Source records
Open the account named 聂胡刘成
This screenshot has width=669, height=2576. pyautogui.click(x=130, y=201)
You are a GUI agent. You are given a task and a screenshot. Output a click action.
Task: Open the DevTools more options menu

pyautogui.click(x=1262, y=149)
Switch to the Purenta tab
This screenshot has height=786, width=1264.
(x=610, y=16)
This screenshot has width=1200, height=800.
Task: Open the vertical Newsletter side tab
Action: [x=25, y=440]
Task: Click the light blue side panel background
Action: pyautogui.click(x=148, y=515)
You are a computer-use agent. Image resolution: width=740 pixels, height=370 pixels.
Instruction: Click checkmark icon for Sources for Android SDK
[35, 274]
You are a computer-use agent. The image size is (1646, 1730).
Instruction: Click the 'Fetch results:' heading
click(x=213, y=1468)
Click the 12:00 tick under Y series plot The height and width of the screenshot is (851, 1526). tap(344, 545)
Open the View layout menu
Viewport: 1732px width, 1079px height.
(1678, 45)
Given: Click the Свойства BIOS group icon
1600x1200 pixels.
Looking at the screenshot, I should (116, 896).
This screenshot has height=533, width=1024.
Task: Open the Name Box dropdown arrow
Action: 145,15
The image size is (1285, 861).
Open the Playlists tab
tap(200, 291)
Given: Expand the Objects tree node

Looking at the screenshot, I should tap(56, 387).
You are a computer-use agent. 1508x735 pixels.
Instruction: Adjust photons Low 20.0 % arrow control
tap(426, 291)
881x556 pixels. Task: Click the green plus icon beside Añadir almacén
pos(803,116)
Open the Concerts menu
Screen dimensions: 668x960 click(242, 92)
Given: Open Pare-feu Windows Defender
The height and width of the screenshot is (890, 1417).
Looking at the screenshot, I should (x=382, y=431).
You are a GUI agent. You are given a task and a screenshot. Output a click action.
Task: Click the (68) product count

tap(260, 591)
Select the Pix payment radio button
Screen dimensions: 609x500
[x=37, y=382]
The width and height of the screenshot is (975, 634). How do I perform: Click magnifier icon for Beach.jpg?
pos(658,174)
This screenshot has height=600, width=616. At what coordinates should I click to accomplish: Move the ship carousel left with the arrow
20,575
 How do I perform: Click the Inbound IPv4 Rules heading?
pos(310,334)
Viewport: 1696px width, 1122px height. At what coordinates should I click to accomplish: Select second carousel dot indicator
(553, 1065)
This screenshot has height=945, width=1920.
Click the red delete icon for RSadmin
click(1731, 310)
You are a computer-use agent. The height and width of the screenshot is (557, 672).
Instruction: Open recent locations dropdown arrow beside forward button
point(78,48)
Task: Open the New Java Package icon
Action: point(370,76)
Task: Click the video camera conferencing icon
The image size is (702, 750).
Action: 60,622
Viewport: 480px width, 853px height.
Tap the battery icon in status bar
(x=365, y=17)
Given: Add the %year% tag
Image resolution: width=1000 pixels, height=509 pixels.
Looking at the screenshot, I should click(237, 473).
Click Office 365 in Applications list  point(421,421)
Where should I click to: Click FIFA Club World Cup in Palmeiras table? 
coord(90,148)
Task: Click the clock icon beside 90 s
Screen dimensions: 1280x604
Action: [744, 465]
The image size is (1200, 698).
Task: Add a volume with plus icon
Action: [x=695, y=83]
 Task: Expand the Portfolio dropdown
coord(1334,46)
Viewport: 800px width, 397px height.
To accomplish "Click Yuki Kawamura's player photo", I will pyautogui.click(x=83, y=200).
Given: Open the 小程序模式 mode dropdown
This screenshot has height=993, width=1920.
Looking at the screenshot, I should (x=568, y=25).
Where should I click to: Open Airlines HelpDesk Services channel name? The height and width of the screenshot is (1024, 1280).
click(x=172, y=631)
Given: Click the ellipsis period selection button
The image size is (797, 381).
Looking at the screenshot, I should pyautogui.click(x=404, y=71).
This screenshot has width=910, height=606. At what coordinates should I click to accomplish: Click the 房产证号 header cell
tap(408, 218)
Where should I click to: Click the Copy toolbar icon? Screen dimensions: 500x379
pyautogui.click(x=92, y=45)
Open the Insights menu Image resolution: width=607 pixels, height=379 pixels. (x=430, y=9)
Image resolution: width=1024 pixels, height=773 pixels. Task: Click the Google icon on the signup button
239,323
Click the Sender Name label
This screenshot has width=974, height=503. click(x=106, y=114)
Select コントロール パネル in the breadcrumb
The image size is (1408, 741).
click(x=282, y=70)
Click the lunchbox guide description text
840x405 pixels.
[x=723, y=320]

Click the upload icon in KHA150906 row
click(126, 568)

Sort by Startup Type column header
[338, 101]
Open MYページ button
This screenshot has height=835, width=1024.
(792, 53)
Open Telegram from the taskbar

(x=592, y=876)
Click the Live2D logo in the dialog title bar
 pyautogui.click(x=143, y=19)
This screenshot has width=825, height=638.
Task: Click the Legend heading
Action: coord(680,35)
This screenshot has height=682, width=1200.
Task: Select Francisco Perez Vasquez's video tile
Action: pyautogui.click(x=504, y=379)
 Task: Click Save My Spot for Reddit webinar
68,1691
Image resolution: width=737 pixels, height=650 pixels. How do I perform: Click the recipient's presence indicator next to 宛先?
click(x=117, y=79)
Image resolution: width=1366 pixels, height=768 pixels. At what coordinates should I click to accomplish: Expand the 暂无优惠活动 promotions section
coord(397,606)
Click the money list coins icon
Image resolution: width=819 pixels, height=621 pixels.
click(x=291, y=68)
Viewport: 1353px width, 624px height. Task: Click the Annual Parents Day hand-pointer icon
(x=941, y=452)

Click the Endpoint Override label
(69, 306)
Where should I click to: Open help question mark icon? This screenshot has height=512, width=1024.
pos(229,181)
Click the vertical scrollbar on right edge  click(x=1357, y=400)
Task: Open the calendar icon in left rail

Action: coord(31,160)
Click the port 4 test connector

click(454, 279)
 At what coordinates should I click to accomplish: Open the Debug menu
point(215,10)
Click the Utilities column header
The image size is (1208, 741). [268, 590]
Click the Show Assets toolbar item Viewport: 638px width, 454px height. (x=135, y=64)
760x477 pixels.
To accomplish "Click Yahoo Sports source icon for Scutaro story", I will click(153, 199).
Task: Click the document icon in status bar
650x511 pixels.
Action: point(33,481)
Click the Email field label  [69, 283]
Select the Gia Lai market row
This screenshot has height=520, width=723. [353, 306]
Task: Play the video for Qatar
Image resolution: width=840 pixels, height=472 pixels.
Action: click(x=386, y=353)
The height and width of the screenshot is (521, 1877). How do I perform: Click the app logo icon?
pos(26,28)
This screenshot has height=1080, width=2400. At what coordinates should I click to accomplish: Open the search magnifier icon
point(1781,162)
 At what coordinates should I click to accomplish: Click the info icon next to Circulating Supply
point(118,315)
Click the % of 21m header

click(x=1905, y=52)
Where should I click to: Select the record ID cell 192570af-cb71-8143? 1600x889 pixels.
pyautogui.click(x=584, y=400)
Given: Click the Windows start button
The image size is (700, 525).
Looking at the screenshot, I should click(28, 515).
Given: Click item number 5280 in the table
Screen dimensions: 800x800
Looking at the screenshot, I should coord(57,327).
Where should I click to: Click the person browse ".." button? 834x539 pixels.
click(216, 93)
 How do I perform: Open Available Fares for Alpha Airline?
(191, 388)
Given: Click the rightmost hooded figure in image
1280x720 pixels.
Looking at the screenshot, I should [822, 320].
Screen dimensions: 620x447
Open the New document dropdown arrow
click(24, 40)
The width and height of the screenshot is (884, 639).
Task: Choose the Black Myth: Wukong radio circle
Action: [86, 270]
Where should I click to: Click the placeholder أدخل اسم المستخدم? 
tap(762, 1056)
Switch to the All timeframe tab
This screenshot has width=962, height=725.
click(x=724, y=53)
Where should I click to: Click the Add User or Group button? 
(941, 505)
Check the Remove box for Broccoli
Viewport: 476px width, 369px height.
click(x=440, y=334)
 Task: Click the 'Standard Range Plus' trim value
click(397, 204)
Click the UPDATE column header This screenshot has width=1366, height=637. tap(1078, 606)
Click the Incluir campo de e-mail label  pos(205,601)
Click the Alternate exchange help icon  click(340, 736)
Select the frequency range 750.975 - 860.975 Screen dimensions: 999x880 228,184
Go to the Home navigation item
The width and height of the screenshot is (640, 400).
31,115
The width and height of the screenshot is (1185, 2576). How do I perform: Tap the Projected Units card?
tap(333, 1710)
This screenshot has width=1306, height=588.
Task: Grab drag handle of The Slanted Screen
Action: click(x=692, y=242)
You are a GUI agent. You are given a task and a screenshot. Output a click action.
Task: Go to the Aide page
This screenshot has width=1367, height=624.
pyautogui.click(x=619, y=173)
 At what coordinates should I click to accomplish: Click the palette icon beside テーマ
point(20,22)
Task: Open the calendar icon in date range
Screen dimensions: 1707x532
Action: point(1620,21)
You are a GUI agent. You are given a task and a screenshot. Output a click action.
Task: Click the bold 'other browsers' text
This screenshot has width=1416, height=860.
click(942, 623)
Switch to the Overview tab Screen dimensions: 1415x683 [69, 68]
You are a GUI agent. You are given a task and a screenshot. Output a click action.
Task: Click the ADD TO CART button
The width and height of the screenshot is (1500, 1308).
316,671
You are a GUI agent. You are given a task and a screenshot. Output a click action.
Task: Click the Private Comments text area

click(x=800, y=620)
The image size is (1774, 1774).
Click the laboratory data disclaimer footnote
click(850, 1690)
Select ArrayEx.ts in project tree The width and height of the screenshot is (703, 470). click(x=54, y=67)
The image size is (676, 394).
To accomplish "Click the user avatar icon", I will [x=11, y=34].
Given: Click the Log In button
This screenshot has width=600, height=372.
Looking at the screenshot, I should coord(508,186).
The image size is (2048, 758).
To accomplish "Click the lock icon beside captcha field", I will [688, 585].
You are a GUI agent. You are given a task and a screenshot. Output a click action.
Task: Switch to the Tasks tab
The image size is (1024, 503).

The problem
Each line in the entries above, starting at the line with "Task: Click the clock icon beside 90 s" and ending at the line with "Open the Insights", is to be printed exactly, and only those lines.

Result of this task
Task: Click the clock icon beside 90 s
Screen dimensions: 1280x604
Action: [744, 465]
The image size is (1200, 698).
Task: Add a volume with plus icon
Action: [x=695, y=83]
 Task: Expand the Portfolio dropdown
coord(1334,46)
Viewport: 800px width, 397px height.
To accomplish "Click Yuki Kawamura's player photo", I will pyautogui.click(x=83, y=200).
Given: Open the 小程序模式 mode dropdown
This screenshot has height=993, width=1920.
Looking at the screenshot, I should (x=568, y=25).
Where should I click to: Open Airlines HelpDesk Services channel name? The height and width of the screenshot is (1024, 1280).
click(x=172, y=631)
Given: Click the ellipsis period selection button
The image size is (797, 381).
Looking at the screenshot, I should pyautogui.click(x=404, y=71).
This screenshot has width=910, height=606. At what coordinates should I click to accomplish: Click the 房产证号 header cell
tap(408, 218)
Where should I click to: Click the Copy toolbar icon? Screen dimensions: 500x379
pyautogui.click(x=92, y=45)
Open the Insights menu Image resolution: width=607 pixels, height=379 pixels. (x=430, y=9)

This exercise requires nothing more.